** TEXTE FOURNI **
◇ ◇ ◇ ◇ ◇
L'heure exquise

Publié le par Edmée De Xhavée

Mariage-Union-1.jpgAutrefois, il y avait l’amour. Maintenant le sexe vient en avant-garde. On finit par penser que l’on se doit d’aimer qui on désire. Autrefois on laissait grandir le désir dans la douceur et le confort de l’amour. On appelait l’âme, on lui parlait, et plus l’écho était profond et plus le désir contenu s’intensifiait, se nourrissant de promesses pour l’avenir.

 

Mes grands-parents ont été fiancés pendant plus de quatre ans, je crois. Il y a eu la première guerre mondiale, et aussi un délai imposé par les parents de ma grand-mère.

 

A la veille de leur mariage, mon grand-père écrira dans son journal qu’ils se sont étreints dans le vestibule alors qu’elle le raccompagnait à la porte, et qu’il l’a sentie trembler dans ses bras. Il confie au papier toute sa joie à l’idée que le lendemain, ils seront enfin l’un à l’autre. On sent toute la plénitude de son bonheur dans cette simple phrase.

 

Quatre années de promenades, de querelles sans doute (il y en a eu une à cause d’un duel qui fit qu’il a cherché à s’engager à la légion étrangère … où heureusement on ne l’a pas pris !), de soirées en famille, jeux de croquet, pique-niques, cueillette au potager, lettres enflammées et … un désir en attente qui bondissait à chaque frôlement de main, à un baiser sur la joue un peu trop centré sur l’impatience des lèvres.

 

On faisait alors de sa femme LA femme. On faisait de son  mariage – quand on avait le grand bonheur de le choisir, ou d’y trouver l’amour au fil des ans – une vraie célébration de l’union. Une tendre idéalisation loyale et fidèle.
◇ ◇ ◇ ◇ ◇
** MATÉRIEL FOURNI **
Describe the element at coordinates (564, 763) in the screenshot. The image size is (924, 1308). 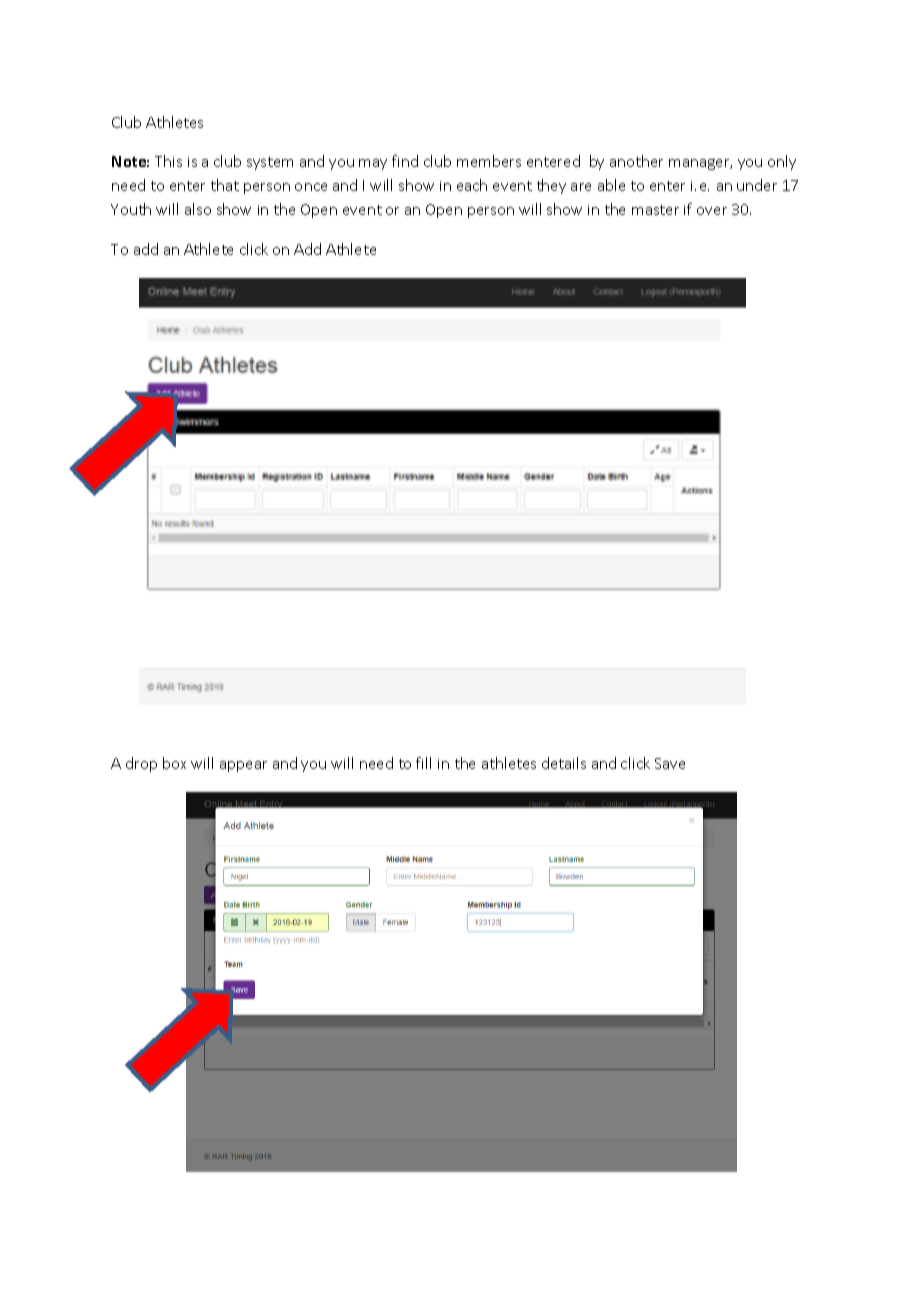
◇ ◇ ◇ ◇ ◇
** CONSIGNES **
**A)** Dites si chaque affirmation concorde avec le texte fourni, par oui ou non, en citant les mots décisifs du texte : (i) les grands-parents ont été fiancés plus de quatre ans ; (ii) le grand-père a été accepté à la légion étrangère ; (iii) le délai avant le mariage a été imposé par les parents du grand-père.
**B)** D'après le texte fourni, où les grands-parents se sont-ils étreints à la veille de leur mariage ?

** RÉPONSES **
**A)**
(i) Oui : « Mes grands-parents ont été fiancés pendant plus de quatre ans, je crois. »
(ii) Non : « où heureusement on ne l’a pas pris ! »
(iii) Non : « un délai imposé par les parents de ma grand-mère »

**B)** Dans le vestibule, alors qu’elle le raccompagnait à la porte.